----- SOURCE MATERIAL
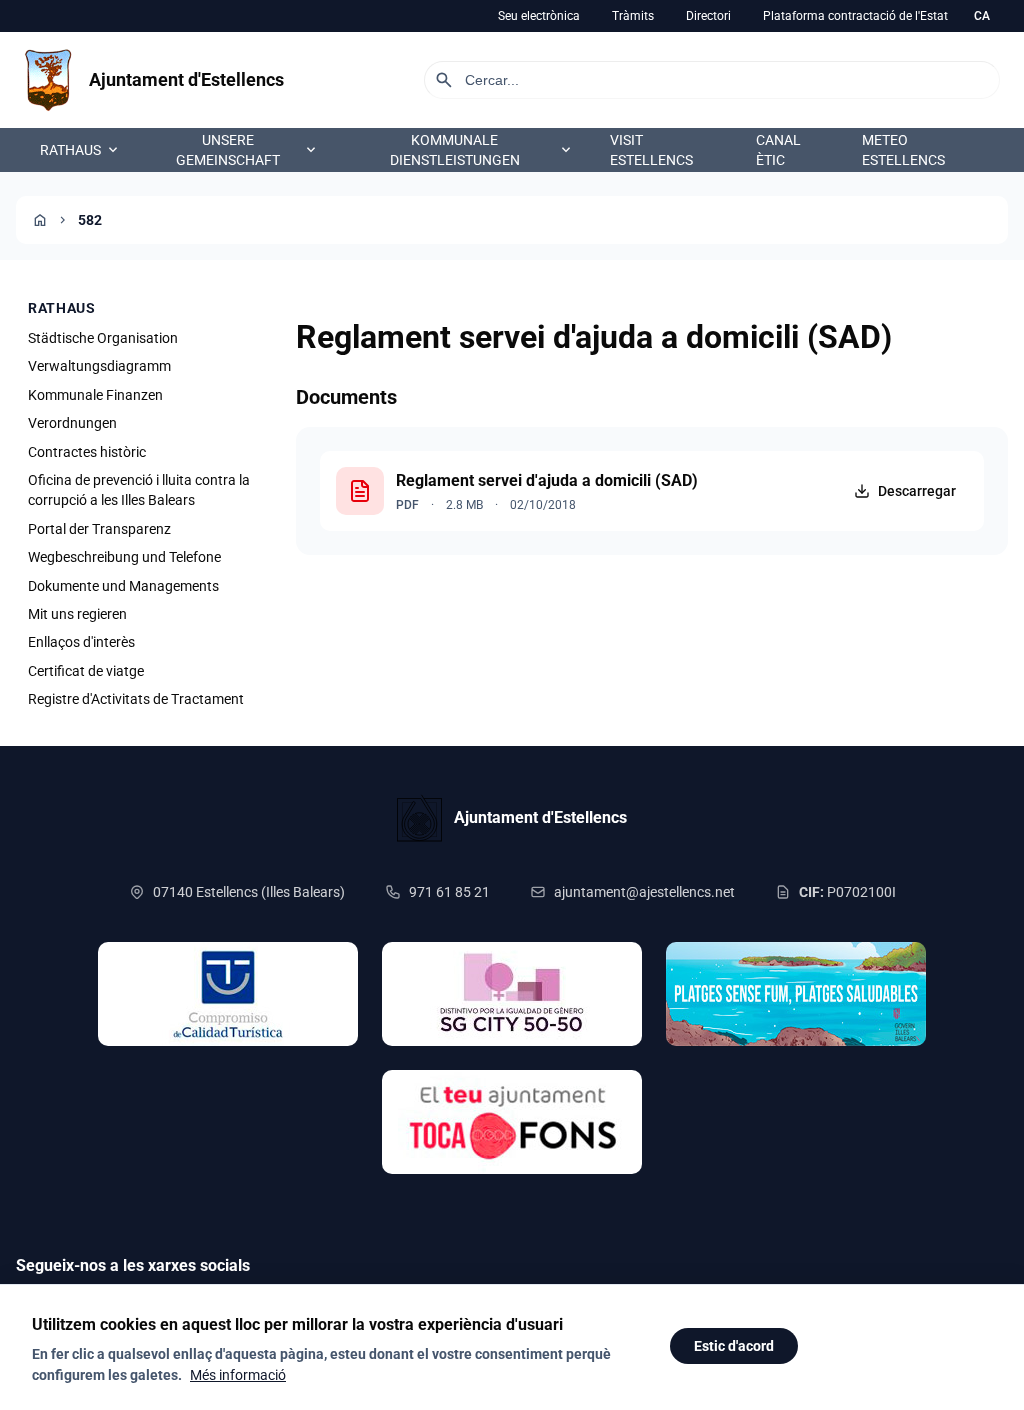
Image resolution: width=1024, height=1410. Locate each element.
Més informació (238, 1375)
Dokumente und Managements (123, 586)
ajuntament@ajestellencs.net (644, 892)
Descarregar (917, 491)
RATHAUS (80, 150)
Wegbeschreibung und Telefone (124, 557)
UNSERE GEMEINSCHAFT (247, 150)
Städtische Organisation (103, 338)
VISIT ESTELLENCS (651, 150)
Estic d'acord (734, 1346)
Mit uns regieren (77, 614)
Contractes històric (87, 452)
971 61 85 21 (449, 892)
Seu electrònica (539, 16)
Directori (708, 16)
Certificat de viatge (86, 671)
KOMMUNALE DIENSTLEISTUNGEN (482, 150)
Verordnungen (72, 423)
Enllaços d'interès (81, 642)
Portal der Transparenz (99, 529)
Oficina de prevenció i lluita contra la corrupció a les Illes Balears (139, 490)
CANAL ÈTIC (778, 150)
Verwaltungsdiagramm (99, 366)
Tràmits (633, 16)
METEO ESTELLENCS (903, 150)
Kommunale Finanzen (95, 395)
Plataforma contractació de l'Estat (855, 16)
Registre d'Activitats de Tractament (136, 699)
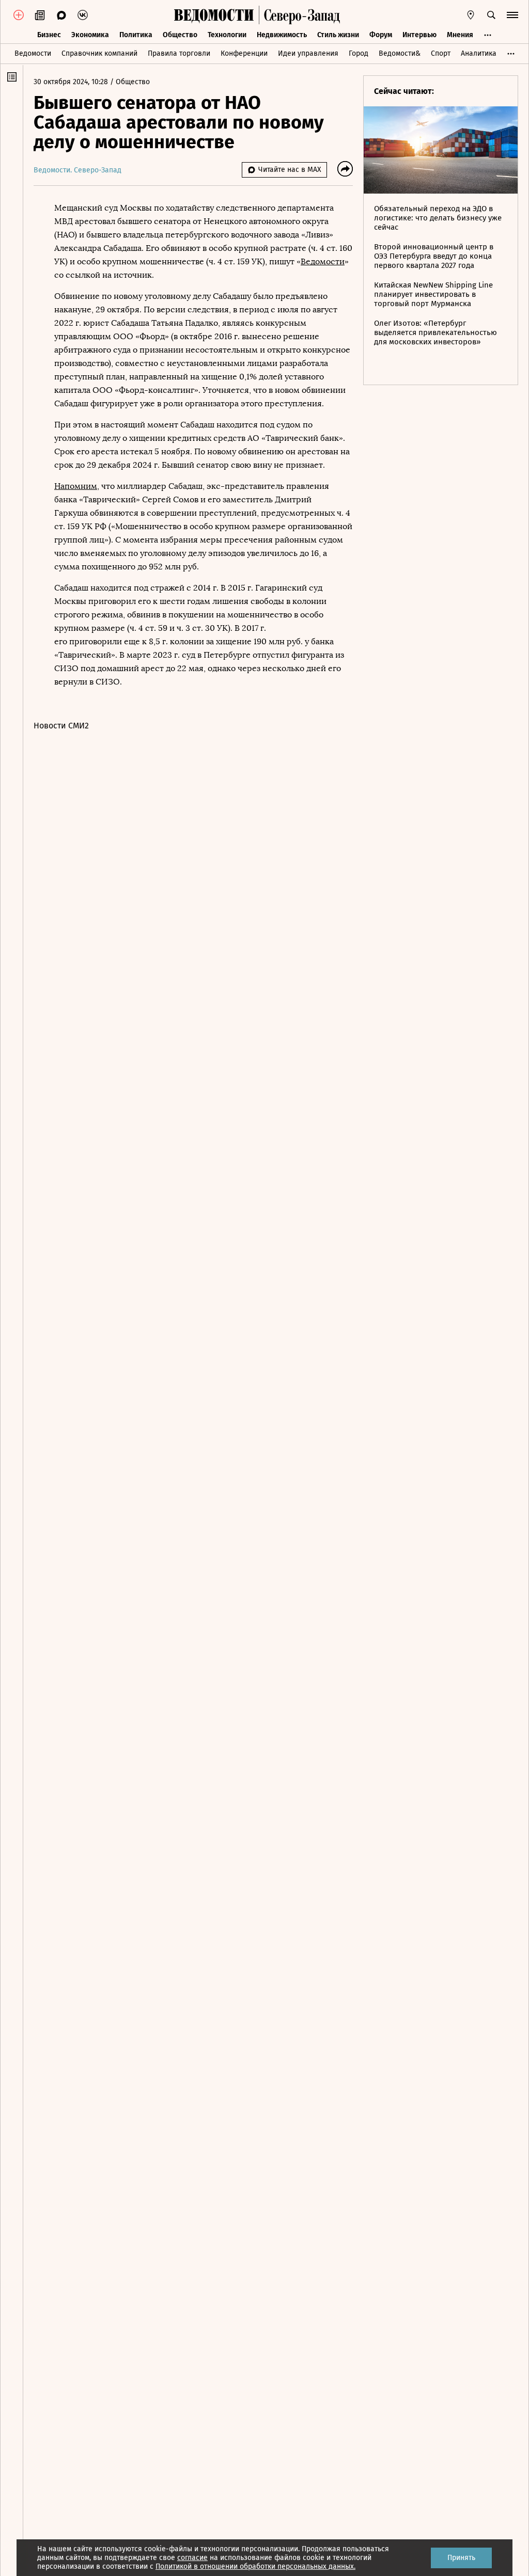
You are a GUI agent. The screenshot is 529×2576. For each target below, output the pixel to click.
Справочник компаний (99, 53)
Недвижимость (282, 34)
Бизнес (49, 34)
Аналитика (478, 53)
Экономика (90, 34)
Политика (135, 34)
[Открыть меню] (512, 15)
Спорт (440, 53)
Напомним (75, 486)
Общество (180, 34)
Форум (380, 34)
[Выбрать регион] (470, 15)
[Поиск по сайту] (491, 15)
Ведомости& (400, 53)
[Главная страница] (214, 15)
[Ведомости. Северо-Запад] (299, 15)
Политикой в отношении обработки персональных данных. (255, 2566)
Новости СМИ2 (61, 725)
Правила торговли (179, 53)
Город (358, 53)
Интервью (419, 34)
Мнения (460, 34)
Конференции (244, 53)
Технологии (227, 34)
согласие (192, 2557)
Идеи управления (308, 53)
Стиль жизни (338, 34)
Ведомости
----------
→ WORK ORDER:
From the line containing "Политикой в отношении" down to the last line of the data above, copy every line exactly; leave out all other lines.

→ TASK SOLUTION:
Политикой в отношении обработки персональных данных. (255, 2566)
Новости СМИ2 (61, 725)
Правила торговли (179, 53)
Город (358, 53)
Интервью (419, 34)
Мнения (460, 34)
Конференции (244, 53)
Технологии (227, 34)
согласие (192, 2557)
Идеи управления (308, 53)
Стиль жизни (338, 34)
Ведомости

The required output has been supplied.